Kitchen manager Tina Clarke called in after listening to the chef talk about his latest BBC TV show, Future Food Stars on the Radio 2 Breakfast Show.
She told presenter Vernon Kay she was "cooking on her own here" at Edward Peake Middle School in Biggleswade.
One of Ramsay's cooks, Rob Roy Cameron, put in a "brilliant" shift, she said.
Ms Clarke asked for help as she prepared school meals for 300 pupils at the Bedfordshire school.
She told the show: "I'm cooking here on my own, I work in a school kitchen and my chef has gone off sick and I have another one off with Covid, and I just wondered if Gordon would help me today and give me a hand?"
The TV chef immediately responded with: "If I did have the time I would be in Bedfordshire, I promise you in a heartbeat, I can send a chef if you wish?"
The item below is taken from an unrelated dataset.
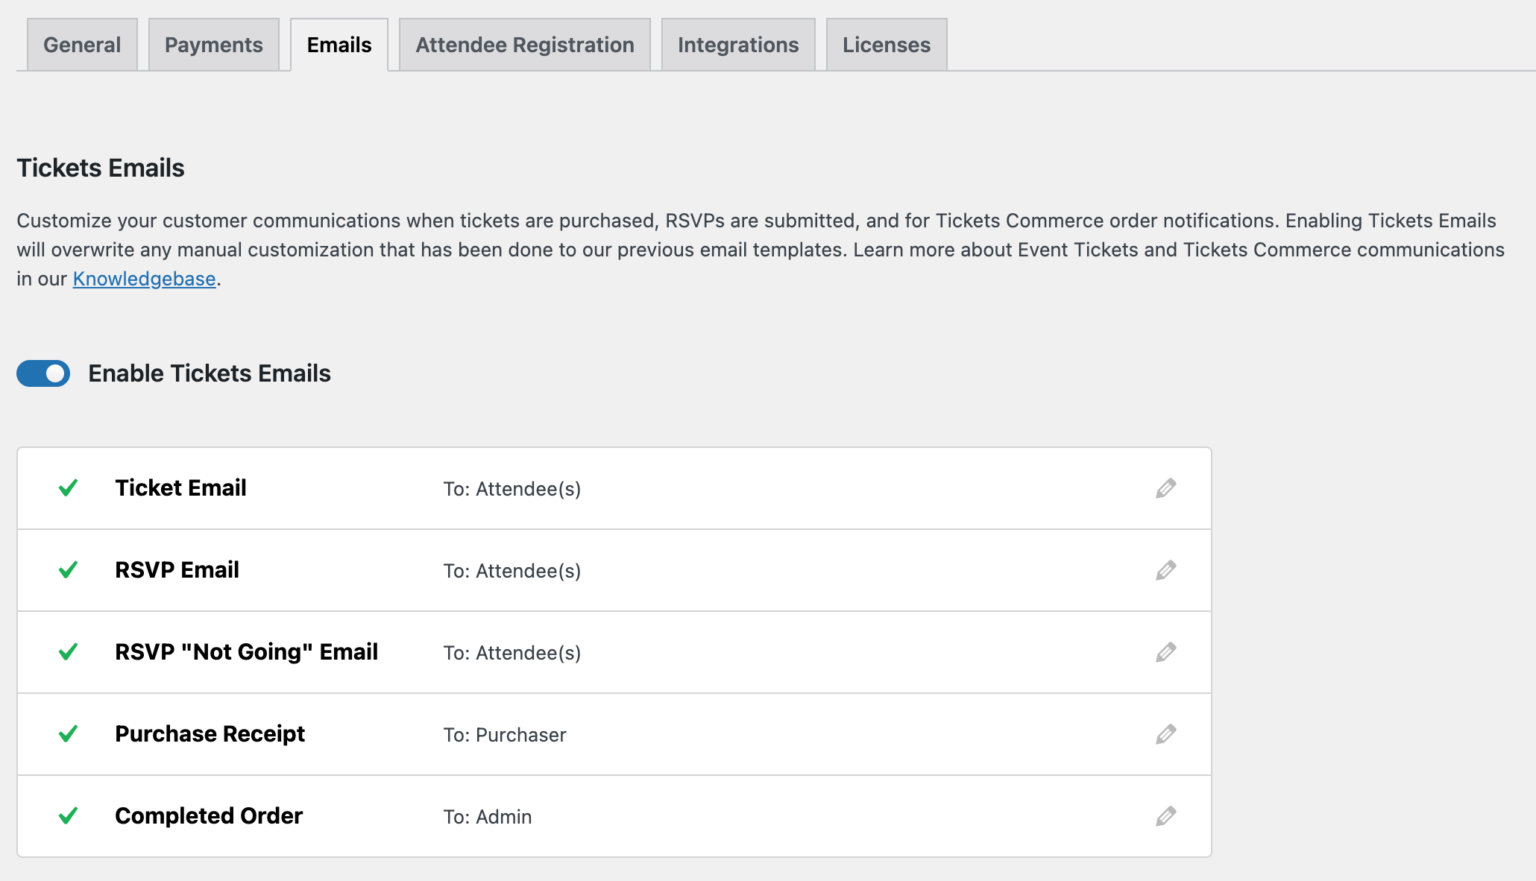Open the Completed Order email editor
Image resolution: width=1536 pixels, height=881 pixels.
[1166, 816]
Ms Clarke sounded surprised and snapped up the "lovely" offer instantly.
Ms Clarke said she was not really expecting him to send a chef and feared she would get into trouble at school.
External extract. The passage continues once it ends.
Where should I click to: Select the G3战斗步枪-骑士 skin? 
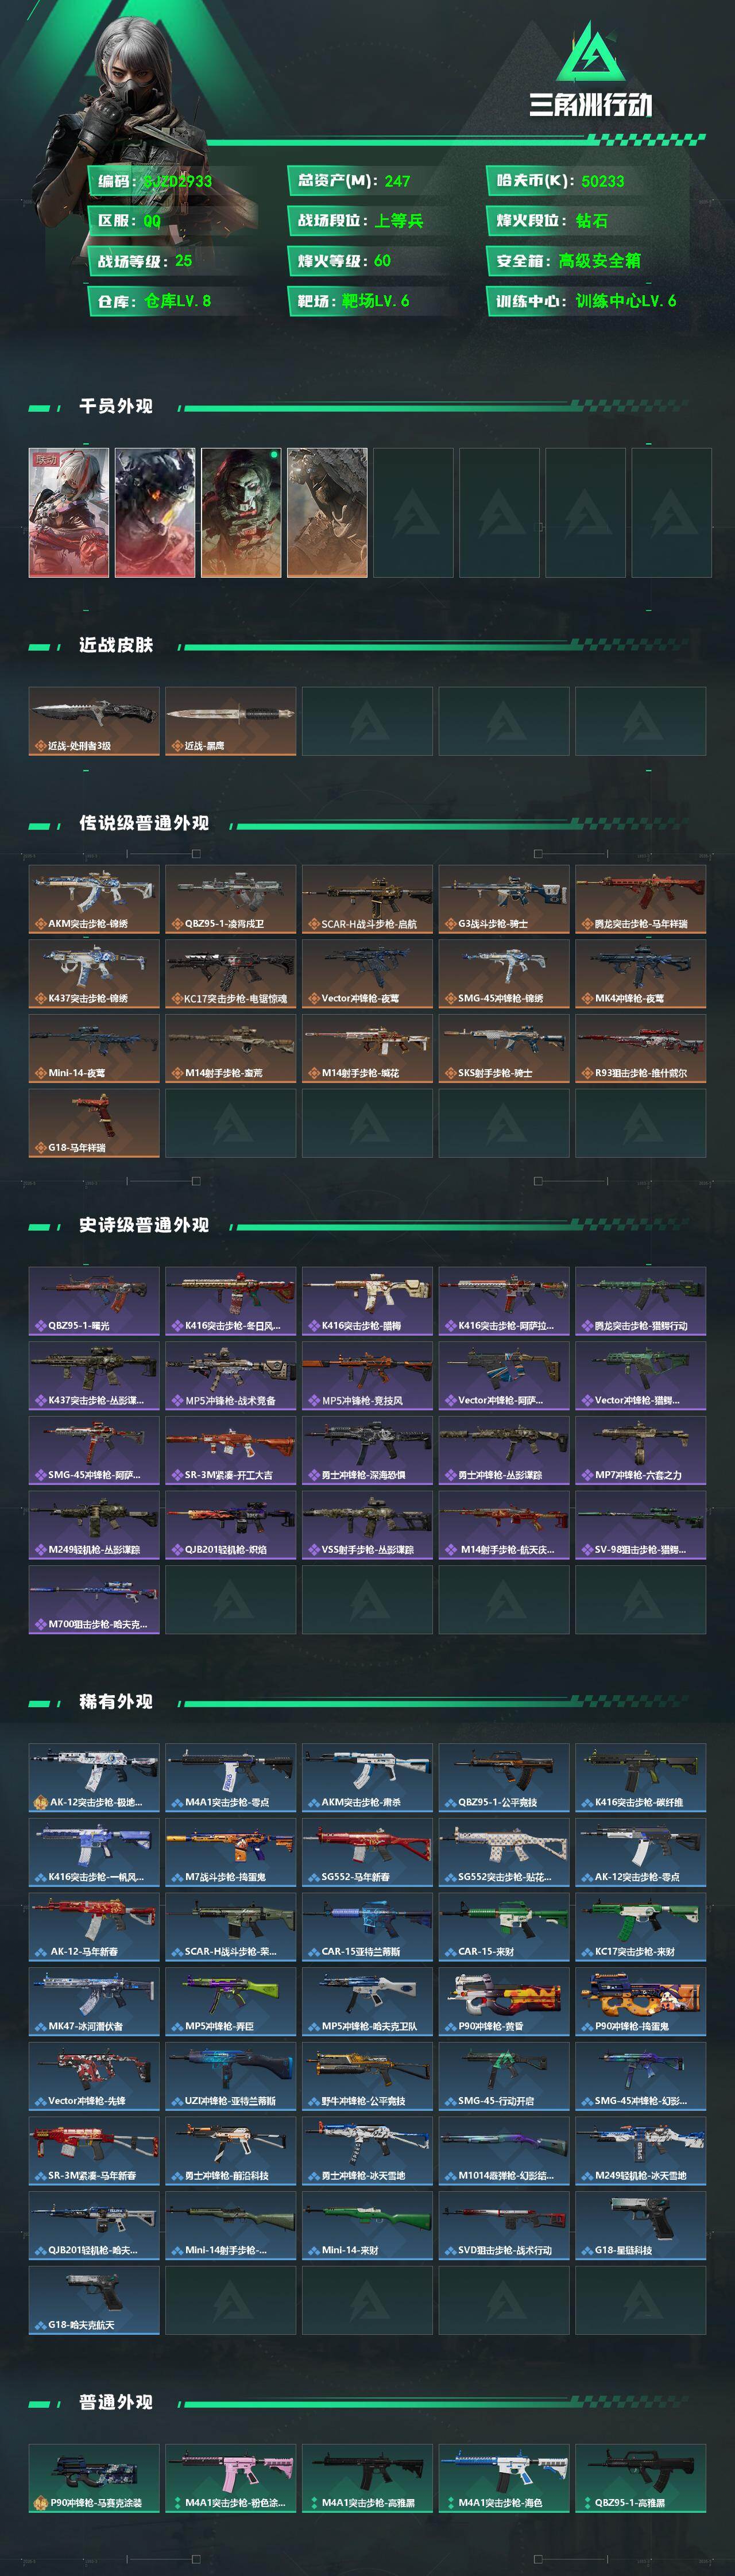tap(504, 899)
"When I got a message saying your chef will be with you in an hour, I thought, 'Oh my God, I'm going to have to fess up to the head and I hope she doesn't give me detention or lines'," she said.
"Everyone went - 'what have you done'?"
She said the head teacher, Miss Linington, allowed Mr Cameron into the kitchen, which "sent a huge buzz around the school, it was brilliant".
He was put to work straight away making cauliflower cheese for the Church of England school that teaches pupils in years five to eight.
"I'm sure he was terrified by having three menopausal women around him in the kitchen all day," she added.
"The kids were so excited."
His food tasted "amazing" even though he was not allowed to use salt, to his shock, she added.
"We've never had so many visitors [in the kitchen]", Ms Clarke said.
She could not thank both the chefs enough, as well as her loyal staff, "Andrea, Mandy, Sharon and Louise".